On deck, our captain Bruce is constantly experimenting with the sails. Up goes the Drifter, down the Genoa, up with a spinnaker, down with the Jib. Then we start again. We are testing and trying everything on Hikianalia. She is the youngest member of Ohana Va’a and the ever- expanding family of canoes in the Pacific. Her job is to take care of Hokulea, the mother to all the voyaging canoes in Polynesia. So we need to test her thoroughly to make sure that she is up for her task.
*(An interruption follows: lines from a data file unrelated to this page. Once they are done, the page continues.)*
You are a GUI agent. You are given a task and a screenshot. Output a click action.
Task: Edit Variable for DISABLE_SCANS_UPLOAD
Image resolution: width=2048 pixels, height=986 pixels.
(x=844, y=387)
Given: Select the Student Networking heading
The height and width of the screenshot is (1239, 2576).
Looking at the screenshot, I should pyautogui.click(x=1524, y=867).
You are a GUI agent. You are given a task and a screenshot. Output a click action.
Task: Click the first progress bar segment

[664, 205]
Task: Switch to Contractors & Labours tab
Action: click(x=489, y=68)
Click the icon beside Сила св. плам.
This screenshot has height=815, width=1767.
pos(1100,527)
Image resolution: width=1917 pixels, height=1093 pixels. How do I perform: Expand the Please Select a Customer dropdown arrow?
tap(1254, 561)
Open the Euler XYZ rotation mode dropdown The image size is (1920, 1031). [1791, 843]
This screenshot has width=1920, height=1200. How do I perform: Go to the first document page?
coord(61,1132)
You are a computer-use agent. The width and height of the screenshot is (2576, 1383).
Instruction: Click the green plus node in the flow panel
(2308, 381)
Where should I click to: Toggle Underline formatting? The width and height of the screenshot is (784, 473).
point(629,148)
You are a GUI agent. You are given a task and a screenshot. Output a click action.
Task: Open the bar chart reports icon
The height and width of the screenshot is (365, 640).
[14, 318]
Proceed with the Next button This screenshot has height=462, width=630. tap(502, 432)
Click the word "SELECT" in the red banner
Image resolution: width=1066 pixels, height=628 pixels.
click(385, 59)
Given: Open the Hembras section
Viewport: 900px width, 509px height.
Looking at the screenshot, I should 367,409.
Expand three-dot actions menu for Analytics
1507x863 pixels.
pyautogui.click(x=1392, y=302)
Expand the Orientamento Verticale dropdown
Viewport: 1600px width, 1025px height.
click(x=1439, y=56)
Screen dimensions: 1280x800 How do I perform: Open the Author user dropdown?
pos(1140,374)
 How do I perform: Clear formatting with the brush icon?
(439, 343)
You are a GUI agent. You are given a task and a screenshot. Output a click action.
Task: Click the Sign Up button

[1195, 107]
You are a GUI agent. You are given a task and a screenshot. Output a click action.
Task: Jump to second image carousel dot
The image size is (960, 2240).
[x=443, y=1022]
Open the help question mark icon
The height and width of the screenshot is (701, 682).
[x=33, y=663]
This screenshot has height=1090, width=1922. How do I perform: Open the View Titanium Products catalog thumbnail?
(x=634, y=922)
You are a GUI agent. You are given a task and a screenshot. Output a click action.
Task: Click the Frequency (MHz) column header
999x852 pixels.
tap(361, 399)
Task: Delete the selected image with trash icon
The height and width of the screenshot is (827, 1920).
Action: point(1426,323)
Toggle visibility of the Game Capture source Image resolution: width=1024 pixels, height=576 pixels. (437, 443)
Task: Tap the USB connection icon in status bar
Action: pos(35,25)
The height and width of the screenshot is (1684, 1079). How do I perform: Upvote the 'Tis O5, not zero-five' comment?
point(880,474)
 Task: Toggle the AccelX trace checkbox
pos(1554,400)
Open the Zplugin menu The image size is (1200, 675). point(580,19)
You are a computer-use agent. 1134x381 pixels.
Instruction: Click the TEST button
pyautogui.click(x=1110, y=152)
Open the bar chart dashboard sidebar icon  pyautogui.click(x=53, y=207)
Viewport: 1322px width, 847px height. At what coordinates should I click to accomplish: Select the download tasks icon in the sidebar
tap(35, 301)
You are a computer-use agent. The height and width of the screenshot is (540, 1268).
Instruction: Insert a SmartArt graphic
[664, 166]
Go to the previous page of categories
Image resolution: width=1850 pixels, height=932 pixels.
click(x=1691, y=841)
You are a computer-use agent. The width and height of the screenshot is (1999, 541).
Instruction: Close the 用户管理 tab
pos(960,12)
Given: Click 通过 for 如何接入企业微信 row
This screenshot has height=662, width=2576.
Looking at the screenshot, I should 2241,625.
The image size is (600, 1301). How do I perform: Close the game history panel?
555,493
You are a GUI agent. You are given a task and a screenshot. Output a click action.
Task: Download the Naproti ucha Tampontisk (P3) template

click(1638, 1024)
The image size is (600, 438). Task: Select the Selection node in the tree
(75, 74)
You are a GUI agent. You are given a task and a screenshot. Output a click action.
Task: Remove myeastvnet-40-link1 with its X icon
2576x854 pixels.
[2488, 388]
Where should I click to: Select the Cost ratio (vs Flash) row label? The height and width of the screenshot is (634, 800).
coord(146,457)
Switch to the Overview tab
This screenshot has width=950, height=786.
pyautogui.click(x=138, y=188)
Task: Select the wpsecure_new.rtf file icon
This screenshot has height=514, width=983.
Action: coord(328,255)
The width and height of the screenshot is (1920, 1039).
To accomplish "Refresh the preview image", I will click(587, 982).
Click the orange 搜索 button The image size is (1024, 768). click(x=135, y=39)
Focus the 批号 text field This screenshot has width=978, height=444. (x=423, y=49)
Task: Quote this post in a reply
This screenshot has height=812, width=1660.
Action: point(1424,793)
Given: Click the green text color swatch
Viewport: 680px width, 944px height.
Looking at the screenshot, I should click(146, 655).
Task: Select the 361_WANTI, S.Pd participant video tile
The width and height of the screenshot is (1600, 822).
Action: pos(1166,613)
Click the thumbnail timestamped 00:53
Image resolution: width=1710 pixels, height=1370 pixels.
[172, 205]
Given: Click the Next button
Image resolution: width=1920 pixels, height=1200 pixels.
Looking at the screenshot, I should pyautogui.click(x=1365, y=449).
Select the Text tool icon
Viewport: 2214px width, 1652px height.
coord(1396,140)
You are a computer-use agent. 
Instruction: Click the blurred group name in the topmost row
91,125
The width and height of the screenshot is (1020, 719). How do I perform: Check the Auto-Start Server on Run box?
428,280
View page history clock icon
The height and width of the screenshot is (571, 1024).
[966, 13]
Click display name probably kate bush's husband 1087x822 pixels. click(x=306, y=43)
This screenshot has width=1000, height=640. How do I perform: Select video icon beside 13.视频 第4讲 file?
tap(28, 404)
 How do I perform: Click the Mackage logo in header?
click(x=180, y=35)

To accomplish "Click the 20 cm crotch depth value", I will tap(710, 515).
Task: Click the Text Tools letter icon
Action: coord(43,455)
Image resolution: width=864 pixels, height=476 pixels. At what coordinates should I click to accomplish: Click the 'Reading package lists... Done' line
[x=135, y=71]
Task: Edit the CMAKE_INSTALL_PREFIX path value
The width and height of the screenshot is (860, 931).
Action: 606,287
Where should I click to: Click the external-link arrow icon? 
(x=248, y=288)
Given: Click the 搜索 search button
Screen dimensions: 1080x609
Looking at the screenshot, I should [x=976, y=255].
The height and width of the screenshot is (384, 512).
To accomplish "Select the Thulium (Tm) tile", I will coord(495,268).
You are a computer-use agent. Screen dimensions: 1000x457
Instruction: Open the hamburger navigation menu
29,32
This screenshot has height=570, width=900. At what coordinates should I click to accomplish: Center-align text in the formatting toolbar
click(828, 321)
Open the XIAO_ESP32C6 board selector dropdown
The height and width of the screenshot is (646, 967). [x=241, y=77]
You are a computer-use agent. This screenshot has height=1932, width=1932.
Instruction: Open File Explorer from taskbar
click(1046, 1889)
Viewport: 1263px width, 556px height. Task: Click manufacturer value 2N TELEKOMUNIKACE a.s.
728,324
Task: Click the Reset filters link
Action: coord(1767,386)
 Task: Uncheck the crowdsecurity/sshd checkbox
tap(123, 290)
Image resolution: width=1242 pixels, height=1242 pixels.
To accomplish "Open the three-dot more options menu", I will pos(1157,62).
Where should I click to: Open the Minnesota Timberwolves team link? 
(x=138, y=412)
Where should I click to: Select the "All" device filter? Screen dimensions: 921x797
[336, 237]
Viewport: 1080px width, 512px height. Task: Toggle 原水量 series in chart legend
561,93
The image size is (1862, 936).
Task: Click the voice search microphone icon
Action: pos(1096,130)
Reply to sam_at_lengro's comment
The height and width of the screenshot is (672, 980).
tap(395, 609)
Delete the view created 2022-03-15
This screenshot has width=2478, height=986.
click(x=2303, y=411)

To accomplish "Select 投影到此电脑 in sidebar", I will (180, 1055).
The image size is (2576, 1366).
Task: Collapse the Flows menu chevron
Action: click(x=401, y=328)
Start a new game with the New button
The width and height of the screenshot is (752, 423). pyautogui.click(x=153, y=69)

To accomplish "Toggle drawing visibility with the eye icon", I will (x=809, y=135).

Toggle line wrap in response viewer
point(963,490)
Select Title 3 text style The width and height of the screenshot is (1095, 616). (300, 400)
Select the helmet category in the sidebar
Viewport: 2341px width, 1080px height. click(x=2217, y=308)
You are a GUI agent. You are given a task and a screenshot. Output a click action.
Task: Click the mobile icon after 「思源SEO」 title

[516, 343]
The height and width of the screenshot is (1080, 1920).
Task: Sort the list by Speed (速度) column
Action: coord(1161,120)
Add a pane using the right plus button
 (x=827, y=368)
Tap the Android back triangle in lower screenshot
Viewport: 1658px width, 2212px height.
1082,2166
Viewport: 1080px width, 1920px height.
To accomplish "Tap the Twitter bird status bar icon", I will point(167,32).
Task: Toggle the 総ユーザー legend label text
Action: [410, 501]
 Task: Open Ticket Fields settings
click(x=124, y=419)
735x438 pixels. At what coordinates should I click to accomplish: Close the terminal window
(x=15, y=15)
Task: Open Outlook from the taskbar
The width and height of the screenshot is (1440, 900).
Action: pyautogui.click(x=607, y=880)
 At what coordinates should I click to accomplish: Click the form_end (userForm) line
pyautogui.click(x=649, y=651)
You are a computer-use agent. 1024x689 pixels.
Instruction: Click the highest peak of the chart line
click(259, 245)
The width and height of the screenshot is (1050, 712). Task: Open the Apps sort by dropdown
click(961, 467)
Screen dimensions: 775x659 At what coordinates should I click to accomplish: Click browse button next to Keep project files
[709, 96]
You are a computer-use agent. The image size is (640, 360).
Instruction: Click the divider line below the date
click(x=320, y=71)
Hikianalia is coming from the Vaka Moana family. Her closest sisters are the seven canoes that just finished the Te Mana o Te Moana voyage. They covered more than 140,000 nautical miles together without using any fossil fuel, only using their sails and their solar powered electrical motors.
Hikianalia has the experience of all those miles built into her, and so far she has proved herself well. She is stronger, faster, wider and more powerful than her younger sisters. Compared to the old voyaging canoes, she is luxury. She has a galley in the port stern, a rest room in the starboard and a big deckhouse between the masts. It has taken some time for the crew to get used to how Hikianalia works and likes to be handled but now our confidence in Hikianalia is solid.
Kealoha is gybing and changing sails like there is no tomorrow, Maka knows where every line on the canoe is, Mike is handling the electrical system like he built it himself, and Gary is loving his little galley and fantastic meals keep coming out from there (maybe he likes it also because it is the warmest place on the canoe too!). And Captain Bruce can sleep a little bit more than when we started.
So, now 800 nautical miles to go, still a bit of chill in the wind. Kealoha is wrapping an extra turn on his malo, and Hikianalia is marching on a starboard tack behind Faafaite. All sails up, whiskers on the Genoa, and we, the crew, are all gathering around the galley hatch close to the heat and smell of warm food that Gary and Saki are about to serve up.